**Work request**
Return each entry below without any alteration.

--- START ---

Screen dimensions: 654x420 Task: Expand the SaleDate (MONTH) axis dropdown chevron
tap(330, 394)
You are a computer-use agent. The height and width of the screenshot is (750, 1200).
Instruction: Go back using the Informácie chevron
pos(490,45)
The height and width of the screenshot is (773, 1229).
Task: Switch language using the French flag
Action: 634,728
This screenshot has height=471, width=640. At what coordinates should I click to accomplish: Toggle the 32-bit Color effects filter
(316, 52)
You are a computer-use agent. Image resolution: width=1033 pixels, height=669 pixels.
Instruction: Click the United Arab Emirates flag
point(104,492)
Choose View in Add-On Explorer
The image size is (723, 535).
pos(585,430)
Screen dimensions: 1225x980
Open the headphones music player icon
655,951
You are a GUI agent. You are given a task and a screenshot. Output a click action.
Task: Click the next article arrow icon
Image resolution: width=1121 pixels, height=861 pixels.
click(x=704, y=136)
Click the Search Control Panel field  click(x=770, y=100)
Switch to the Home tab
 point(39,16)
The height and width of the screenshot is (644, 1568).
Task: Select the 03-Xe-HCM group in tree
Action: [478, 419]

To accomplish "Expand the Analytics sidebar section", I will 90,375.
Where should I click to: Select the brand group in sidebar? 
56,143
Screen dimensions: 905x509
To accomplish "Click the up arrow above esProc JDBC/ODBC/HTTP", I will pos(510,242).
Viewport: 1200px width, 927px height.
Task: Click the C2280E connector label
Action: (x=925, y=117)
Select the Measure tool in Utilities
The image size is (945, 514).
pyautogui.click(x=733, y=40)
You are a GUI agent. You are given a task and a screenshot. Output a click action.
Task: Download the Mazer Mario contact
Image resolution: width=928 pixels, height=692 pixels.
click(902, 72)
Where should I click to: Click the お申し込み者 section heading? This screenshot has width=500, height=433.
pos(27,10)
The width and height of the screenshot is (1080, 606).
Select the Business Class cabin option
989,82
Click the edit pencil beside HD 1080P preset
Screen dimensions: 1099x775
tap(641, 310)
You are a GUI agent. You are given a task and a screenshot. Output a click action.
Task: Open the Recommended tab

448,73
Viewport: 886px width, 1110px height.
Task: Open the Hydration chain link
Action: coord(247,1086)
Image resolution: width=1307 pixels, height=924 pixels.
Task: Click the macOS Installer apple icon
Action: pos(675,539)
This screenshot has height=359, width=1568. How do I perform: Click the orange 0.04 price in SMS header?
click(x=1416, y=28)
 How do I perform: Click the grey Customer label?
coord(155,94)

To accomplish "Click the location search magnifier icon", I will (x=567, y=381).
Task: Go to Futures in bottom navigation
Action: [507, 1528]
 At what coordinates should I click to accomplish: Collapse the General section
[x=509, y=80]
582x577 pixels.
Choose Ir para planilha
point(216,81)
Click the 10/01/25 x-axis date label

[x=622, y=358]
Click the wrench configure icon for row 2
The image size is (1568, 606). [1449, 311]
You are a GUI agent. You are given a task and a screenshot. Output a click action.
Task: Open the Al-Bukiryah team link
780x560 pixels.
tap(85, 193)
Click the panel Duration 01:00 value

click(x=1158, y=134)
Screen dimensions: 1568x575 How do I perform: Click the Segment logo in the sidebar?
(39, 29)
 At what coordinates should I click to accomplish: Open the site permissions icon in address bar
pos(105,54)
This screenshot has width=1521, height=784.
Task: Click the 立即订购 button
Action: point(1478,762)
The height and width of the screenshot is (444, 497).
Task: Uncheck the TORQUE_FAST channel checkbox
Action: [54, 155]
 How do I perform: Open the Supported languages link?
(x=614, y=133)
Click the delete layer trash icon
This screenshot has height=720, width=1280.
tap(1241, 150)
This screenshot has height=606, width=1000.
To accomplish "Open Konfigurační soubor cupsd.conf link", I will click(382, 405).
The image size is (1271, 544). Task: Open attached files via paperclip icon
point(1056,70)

--- END ---

**Solution for this exercise**
Screen dimensions: 654x420 Task: Expand the SaleDate (MONTH) axis dropdown chevron
tap(330, 394)
You are a computer-use agent. The height and width of the screenshot is (750, 1200).
Instruction: Go back using the Informácie chevron
pos(490,45)
The height and width of the screenshot is (773, 1229).
Task: Switch language using the French flag
Action: 634,728
This screenshot has height=471, width=640. At what coordinates should I click to accomplish: Toggle the 32-bit Color effects filter
(316, 52)
You are a computer-use agent. Image resolution: width=1033 pixels, height=669 pixels.
Instruction: Click the United Arab Emirates flag
point(104,492)
Choose View in Add-On Explorer
The image size is (723, 535).
pos(585,430)
Screen dimensions: 1225x980
Open the headphones music player icon
655,951
You are a GUI agent. You are given a task and a screenshot. Output a click action.
Task: Click the next article arrow icon
Image resolution: width=1121 pixels, height=861 pixels.
click(x=704, y=136)
Click the Search Control Panel field  click(x=770, y=100)
Switch to the Home tab
 point(39,16)
The height and width of the screenshot is (644, 1568).
Task: Select the 03-Xe-HCM group in tree
Action: [478, 419]

To accomplish "Expand the Analytics sidebar section", I will 90,375.
Where should I click to: Select the brand group in sidebar? 
56,143
Screen dimensions: 905x509
To accomplish "Click the up arrow above esProc JDBC/ODBC/HTTP", I will pos(510,242).
Viewport: 1200px width, 927px height.
Task: Click the C2280E connector label
Action: (x=925, y=117)
Select the Measure tool in Utilities
The image size is (945, 514).
pyautogui.click(x=733, y=40)
You are a GUI agent. You are given a task and a screenshot. Output a click action.
Task: Download the Mazer Mario contact
Image resolution: width=928 pixels, height=692 pixels.
click(902, 72)
Where should I click to: Click the お申し込み者 section heading? This screenshot has width=500, height=433.
pos(27,10)
The width and height of the screenshot is (1080, 606).
Select the Business Class cabin option
989,82
Click the edit pencil beside HD 1080P preset
Screen dimensions: 1099x775
tap(641, 310)
You are a GUI agent. You are given a task and a screenshot. Output a click action.
Task: Open the Recommended tab

448,73
Viewport: 886px width, 1110px height.
Task: Open the Hydration chain link
Action: coord(247,1086)
Image resolution: width=1307 pixels, height=924 pixels.
Task: Click the macOS Installer apple icon
Action: pos(675,539)
This screenshot has height=359, width=1568. How do I perform: Click the orange 0.04 price in SMS header?
click(x=1416, y=28)
 How do I perform: Click the grey Customer label?
coord(155,94)

To accomplish "Click the location search magnifier icon", I will (x=567, y=381).
Task: Go to Futures in bottom navigation
Action: [507, 1528]
 At what coordinates should I click to accomplish: Collapse the General section
[x=509, y=80]
582x577 pixels.
Choose Ir para planilha
point(216,81)
Click the 10/01/25 x-axis date label

[x=622, y=358]
Click the wrench configure icon for row 2
The image size is (1568, 606). [1449, 311]
You are a GUI agent. You are given a task and a screenshot. Output a click action.
Task: Open the Al-Bukiryah team link
780x560 pixels.
tap(85, 193)
Click the panel Duration 01:00 value

click(x=1158, y=134)
Screen dimensions: 1568x575 How do I perform: Click the Segment logo in the sidebar?
(39, 29)
 At what coordinates should I click to accomplish: Open the site permissions icon in address bar
pos(105,54)
This screenshot has width=1521, height=784.
Task: Click the 立即订购 button
Action: point(1478,762)
The height and width of the screenshot is (444, 497).
Task: Uncheck the TORQUE_FAST channel checkbox
Action: [54, 155]
 How do I perform: Open the Supported languages link?
(x=614, y=133)
Click the delete layer trash icon
This screenshot has height=720, width=1280.
tap(1241, 150)
This screenshot has height=606, width=1000.
To accomplish "Open Konfigurační soubor cupsd.conf link", I will click(382, 405).
The image size is (1271, 544). Task: Open attached files via paperclip icon
point(1056,70)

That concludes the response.